Stromal cell populations in the tumor microenvironment (TME) play a critical role in the oncogenesis and metastasis of renal cell carcinoma. In this study, we found that there are α-smooth muscle actin positive (α-SMA (+)) cells in the stroma of clear cell renal cell carcinoma (ccRCC) tissues, and their numbers are significantly associated with poor survival in ccRCC patients. Interleukin 6 (IL-6) is a critical diver that induces α-SMA (+) cells in ccRCC tissues via promotion of epithelial to mesenchymal transition (EMT) and stimulates migration and invasion in ccRCC. Peritumoral CD4+ T cells are the main source of IL-6 in ccRCC tissues. In addition to biochemical factors, mechanical compression within tumors affects tumor cell behavior.
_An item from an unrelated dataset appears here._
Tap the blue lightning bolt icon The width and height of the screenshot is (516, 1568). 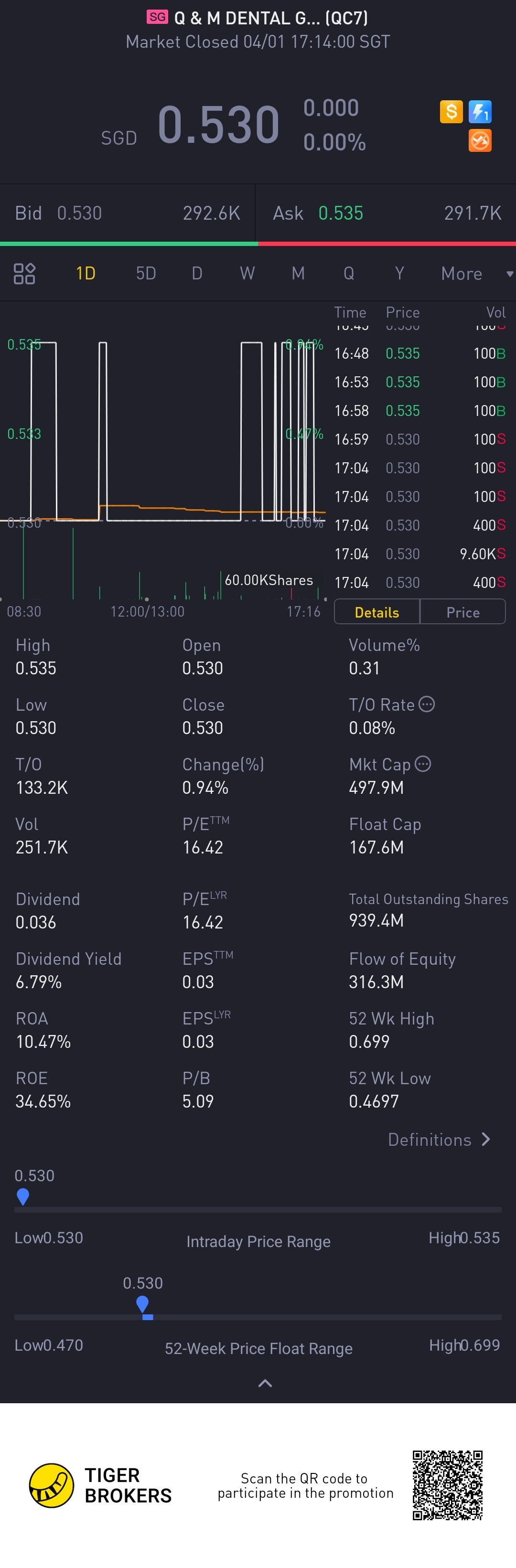(480, 112)
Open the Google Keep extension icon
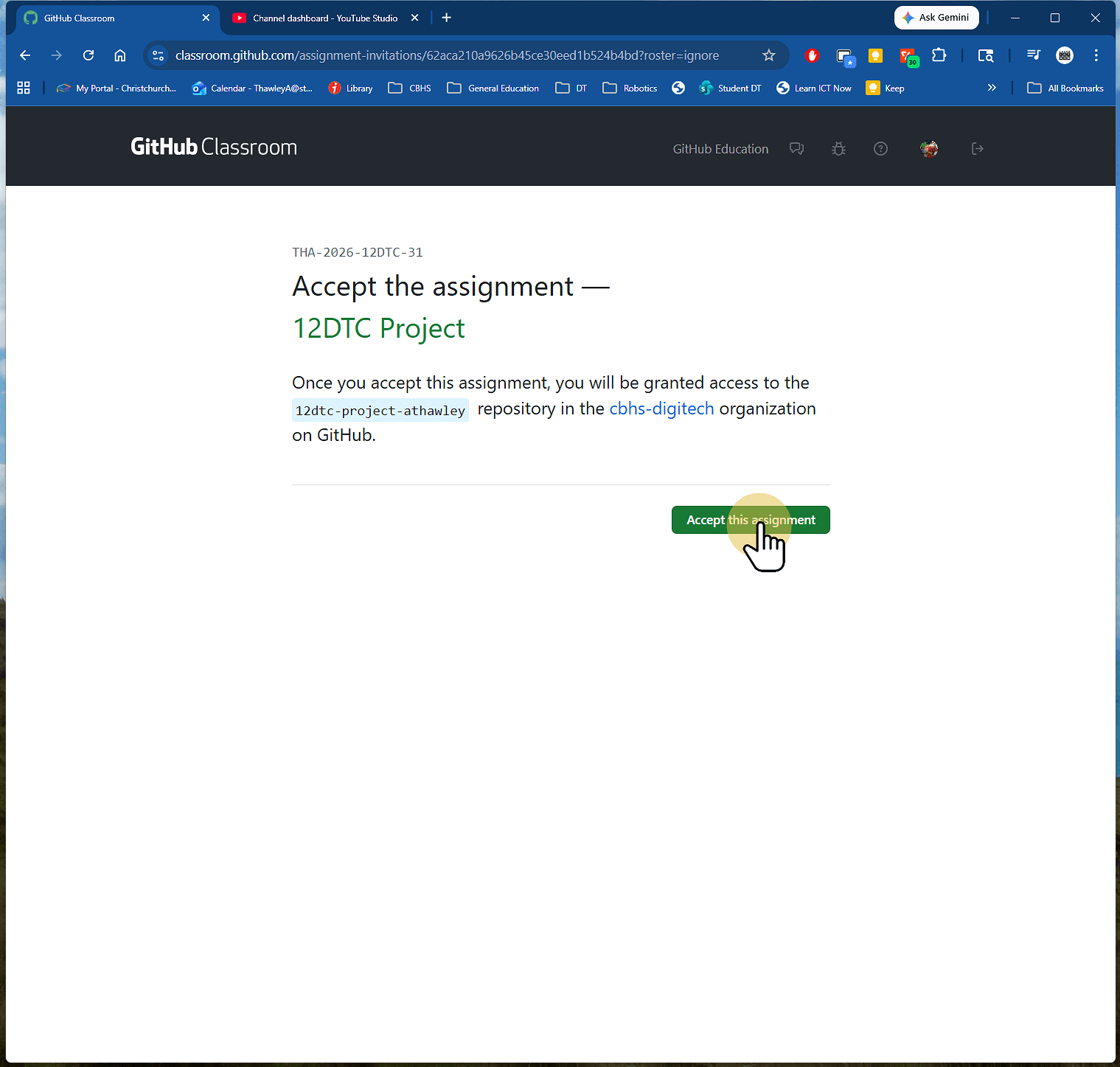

Tumors grown in a confined space exhibit intratumoral compressive stress and, with sufficient pressure, stress-stimulated migration of cancer cells. Moreover, a combination of IL-6 secreted by CD4+ T cells and growth-induced solid stress further contributes to the regulation of cancer cell morphogenesis, EMT and acquisition of a stemness phenotype. The effects in the combination group were driven by the Akt/GSK-3β/β-catenin signaling pathway, and deregulation of β-catenin expression was predictive of poor outcome in ccRCC patients. Notably, the expression of a cancer stem cell marker, CD44, was correlated with T stage, high Fuhrman grade and metastasis in ccRCC. These data provide evidence for new stress-reducing and IL-6 targeting strategies in cancer therapy.